Exercise directions: Count the lines in the records below that contain the word "agent", and give only that count.

Entries supplied:
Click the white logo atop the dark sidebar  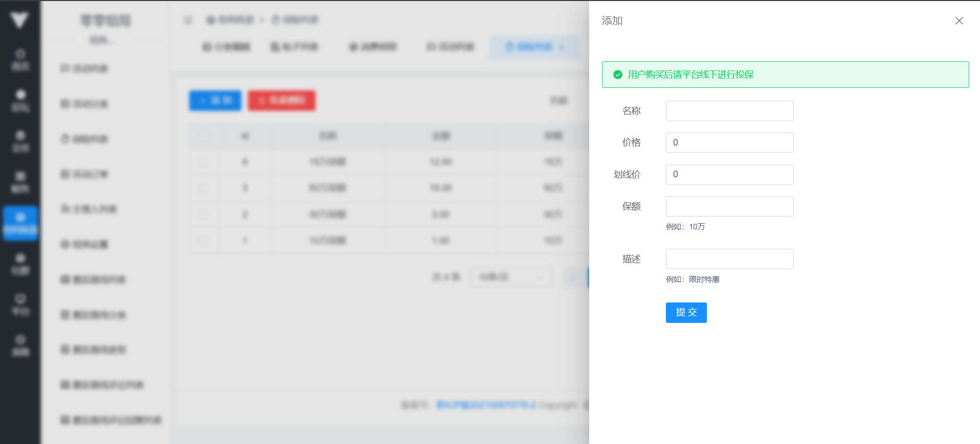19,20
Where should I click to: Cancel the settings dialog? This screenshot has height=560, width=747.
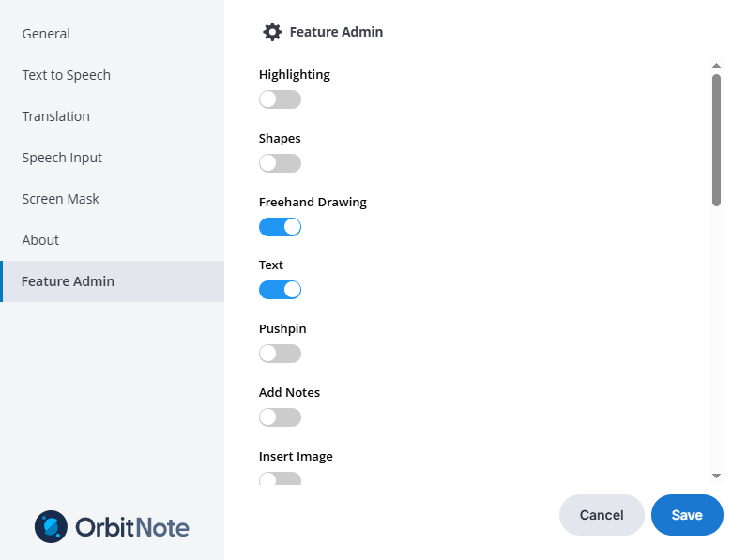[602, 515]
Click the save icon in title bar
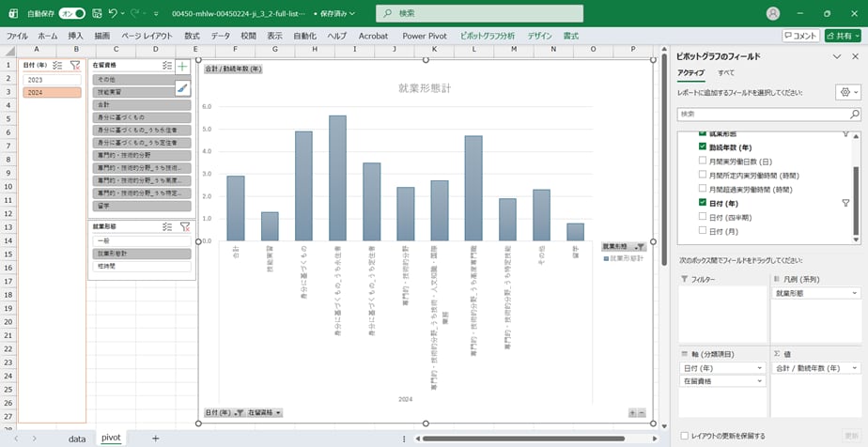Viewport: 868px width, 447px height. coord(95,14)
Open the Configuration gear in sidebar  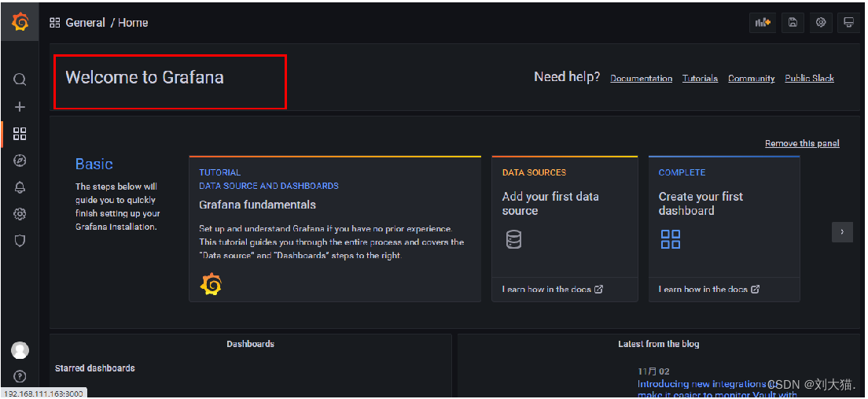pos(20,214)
---
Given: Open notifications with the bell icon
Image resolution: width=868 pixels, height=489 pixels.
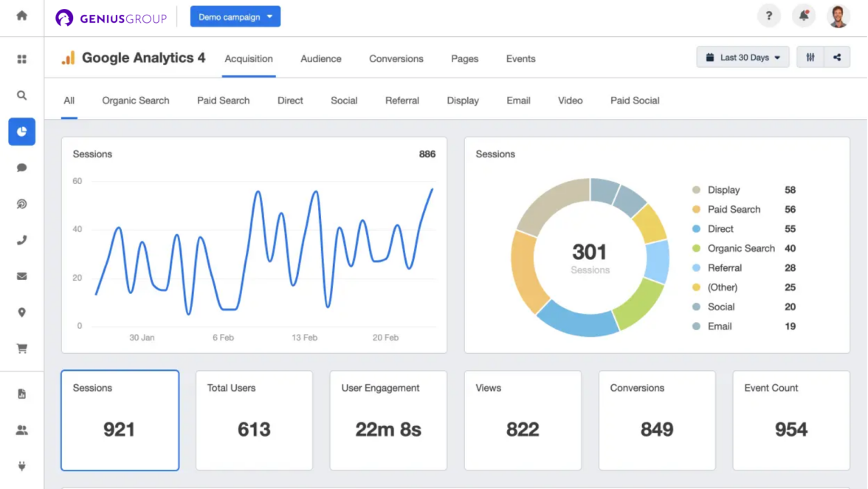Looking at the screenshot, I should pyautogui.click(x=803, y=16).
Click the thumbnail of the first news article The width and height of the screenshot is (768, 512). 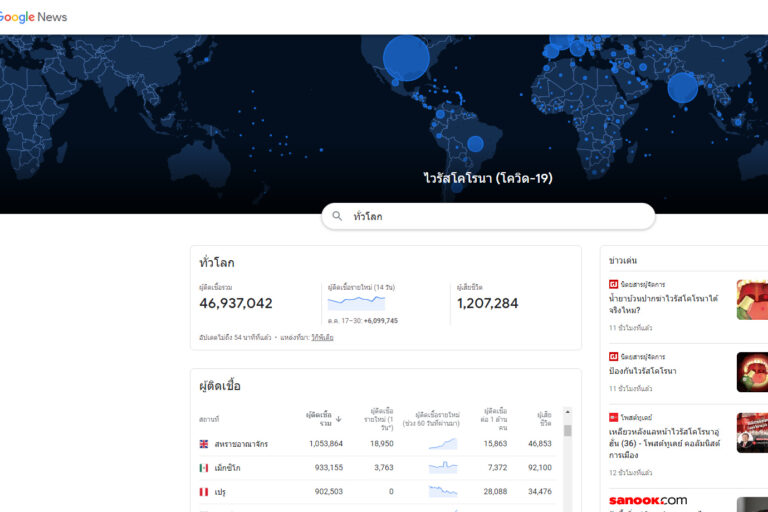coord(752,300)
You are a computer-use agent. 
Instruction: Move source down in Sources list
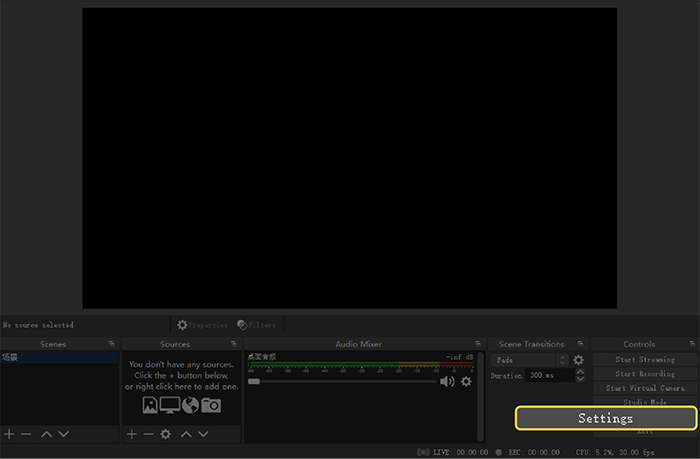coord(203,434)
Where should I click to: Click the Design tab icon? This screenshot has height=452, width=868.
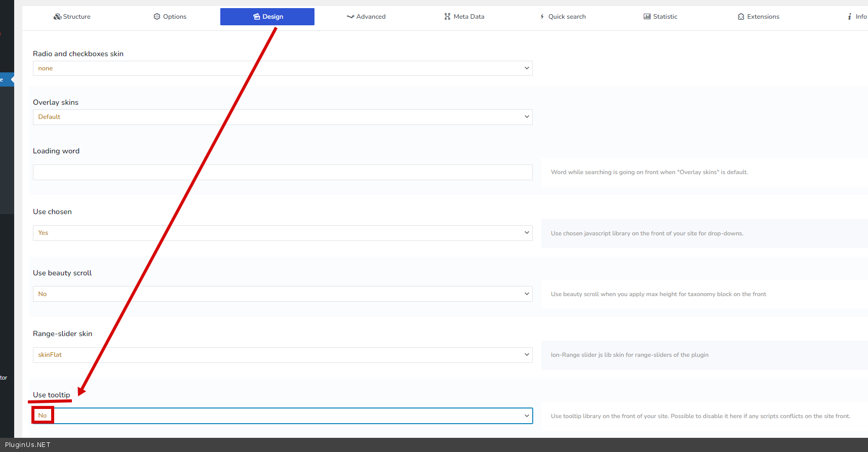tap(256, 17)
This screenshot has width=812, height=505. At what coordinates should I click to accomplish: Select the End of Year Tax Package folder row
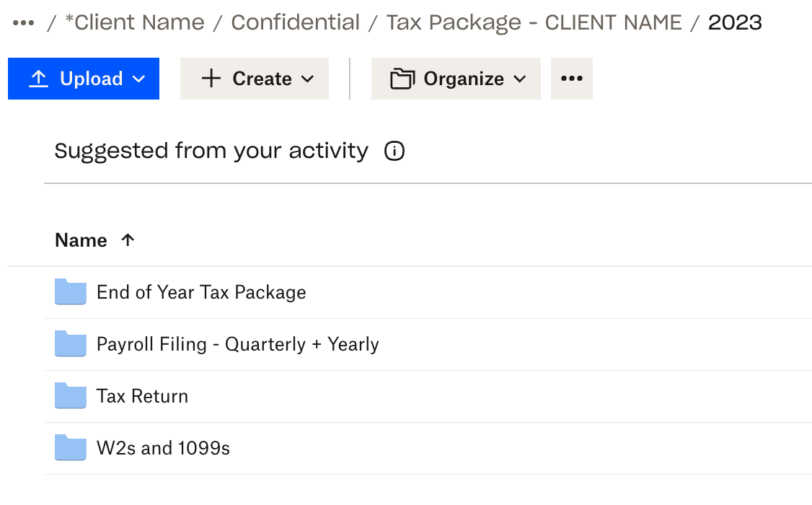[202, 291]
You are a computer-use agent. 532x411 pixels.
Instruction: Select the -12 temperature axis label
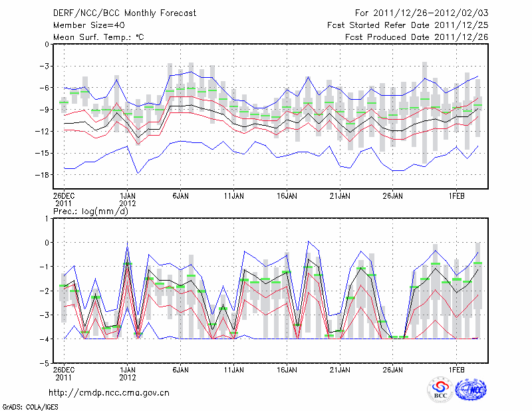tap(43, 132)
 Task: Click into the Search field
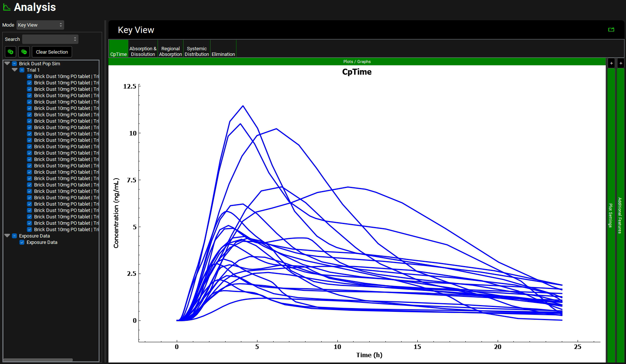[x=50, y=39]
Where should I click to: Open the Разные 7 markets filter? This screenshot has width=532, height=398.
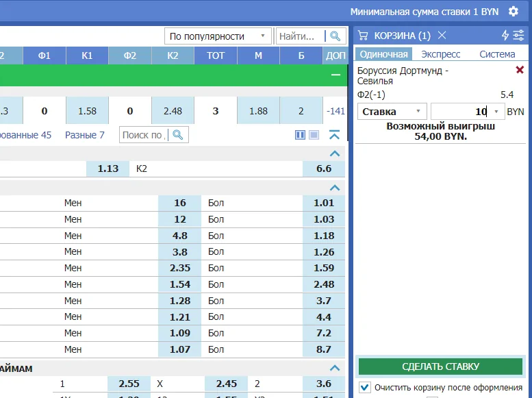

Task output: 2